Comment by John (graysky) - Thursday, 08 March 2012, 21:03 GMT
@Dan - what is the preferred licence for inclusion in libarchive?
Comment by Karol Błażewicz (karol) - Thursday, 08 March 2012, 21:05 GMT Comment by John (graysky) - Friday, 09 March 2012, 20:21 GMT Comment by John (graysky) - Sunday, 11 March 2012, 22:54 GMT
Anyone following the suggestion in the upstream report? Possible for pacman to use lrzip externally rather than in libarchive?
Comment by Allan McRae (Allan) - Sunday, 11 March 2012, 23:03 GMT
Implementing compression directly using lrzip in makepkg is the easy part. But there is not point until decompression is implemented in libarchive. I highly doubt we will ever call an external decompression program in pacman.
Comment by John (graysky) - Monday, 12 March 2012, 19:53 GMT
EDIT: I put together a few benchmarks comparing compression metrics of xz to lrzip as it relates to compressing the linux-3.2.11 source tree. Using default settings (-L 7) the data illustrate my original, "3x faster and only 2 % larger than xz." Also included are the compression metrics using the zpaq compression mode (-z) while give a compression time 2x faster and 19 % smaller than xz. Really bright future for Arch packages if folks want to switch from xz to lrzip for them :)
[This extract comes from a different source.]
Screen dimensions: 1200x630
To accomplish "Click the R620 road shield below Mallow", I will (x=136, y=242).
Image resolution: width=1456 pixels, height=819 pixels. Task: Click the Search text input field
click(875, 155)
http://repo-ck.com/bench/lrzip.pdf
Comment by John (graysky) - Sunday, 18 March 2012, 10:43 GMT
Pretty great news on getting lrzip's libs into libarchive. I contacted CK who worked with Michael Blumenkrantz (author of liblrzip) to do this. The full libraries that are GPL licensed have been accepted which means that we can work on full lrzip support with libarchive.

https://github.com/libarchive/libarchive/pull/7
Comment by Corey Richardson (cmr) - Wednesday, 06 February 2013, 03:57 GMT
https://github.com/libarchive/libarchive/pull/28

I think that finishes it up? Not sure.
Comment by Allan McRae (Allan) - Wednesday, 06 February 2013, 04:02 GMT
I'm guessing libarchive-3.1 might be in a usable state by pacman-4.1...
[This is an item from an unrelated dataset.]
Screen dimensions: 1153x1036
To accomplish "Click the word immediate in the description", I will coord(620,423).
To implement this we need the following patches for makepkg:
1) create_package() -> add lrzip to compression schemes
2) extract_sources() -> do we want to add a lrzip source type (non-tar)
3) create_srcpackage() -> add lrzip - does bsdtar have a flag to compress with lrzip?
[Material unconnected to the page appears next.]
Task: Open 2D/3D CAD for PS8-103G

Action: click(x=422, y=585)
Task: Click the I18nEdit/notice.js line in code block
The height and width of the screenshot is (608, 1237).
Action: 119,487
pacman will handle lrzip packages automatically when linked against libarchive-4.1
Comment by John (graysky) - Saturday, 09 February 2013, 12:07 GMT
Thanks Allan. Don't forget the patch in https://bugs.archlinux.org/task/31782 to enable makepkg compression.
Comment by Allan McRae (Allan) - Saturday, 09 February 2013, 12:46 GMT
That patch is quite outdated...
Comment by John (graysky) - Saturday, 09 February 2013, 14:30 GMT
Ack, I'll leave developing to the developers on this one. Just trying to be helpful.